The Food and Agriculture Organization of the United Nations (FAO) and the United Nations World Food Program (WFP) warned this Friday that hunger in Cité Soleil, an urban neighborhood of Port-au-Prince, in Haiti, has reached catastrophic levels, or the highest level -5- in the Integrated Classification of Food Safety Phases (CIF).
According to the latest analysis conducted by the CIF, a record 4.7 million people are currently facing extreme hunger, which includes 1.8 million in the emergency phase and, for the first time in Haiti, 19,000 individuals at a level classified as catastrophic.
Over the last three years, Cité Soleil has experienced a worrying increase in food insecurity. This insufficiency currently affects 65% of its population, especially the poorest and most vulnerable.and 5% of its inhabitants require urgent humanitarian aid.

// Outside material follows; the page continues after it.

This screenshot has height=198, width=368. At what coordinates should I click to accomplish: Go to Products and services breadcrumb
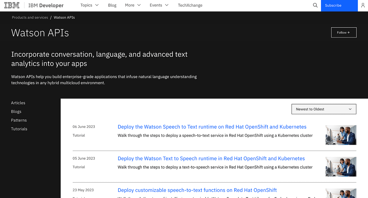tap(30, 17)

The unbridled increase in violence by armed groups vying for control of the enclave caused its residents to lose access to their jobs, markets, and health and nutrition services. Many of its inhabitants had to flee or hide in their houses.
Food security not only affects that neighborhood of the capital, but also deteriorated in rural areas, with several of them going from crisis level -3- to emergency level -4-.
Crop losses due to poor below-average rainfall and the 2021 earthquake, which devastated parts of Grand’Anse, Nippes and Sud departments, were other factors that worsened living conditions for Haitians.
During the current year and despite the instability in Port-au-Prince, WFP provided emergency assistance to more than 100,000 people in the metropolitan area. During 2021, it helped 1.3 million people and plans to reach 1.7 million Haitians in 2022.
The agency needs US$105 million for crisis response over the next six months, while FAO urgently needs some US$33 million to help more than 470,000 people in situations of extreme vulnerability.
Runaway inflation, skyrocketing prices and an outbreak of cholera
To the devastating effect of natural phenomena and the constant political turmoil that the country experienced for years, we must now add the beginning of the world food crisis, which led to the increase in food and fuel prices. This combination of circumstances caused a growing civil unrest that has now plunged Haiti into chaos, completely paralyzing economic activities and transportation.
The basic food basket is out of reach for many Haitians. The inflation remains at 33% and the price of gasoline has doubled. The situation is aggravated by a recent outbreak of cholera and the lack of water transport.
The outbreak already affects nearly 100,000 children under the age of five who suffer from severe acute malnutrition, reported UNICEF.
The UN Children’s Fund has warned that acutely malnourished children have weak immune systems and are three times more likely to die if they contract cholera, further reinforcing the need for urgent action to contain the disease.
Since the first notification on October 2, 357 suspected cases of cholera have been registered, of which more than half correspond to children under 14 years of age. Children between the ages of one and four are most at risk.
In Cité Soleil, where the first case of cholera was recorded, up to 8,000 children under the age of five are at risk of dying from malnutrition and cholera unless urgent action is taken to contain this threat.
UNICEF launched a preliminary appeal for the cholera-specific response for $22 million. So far, this appeal has not received funding.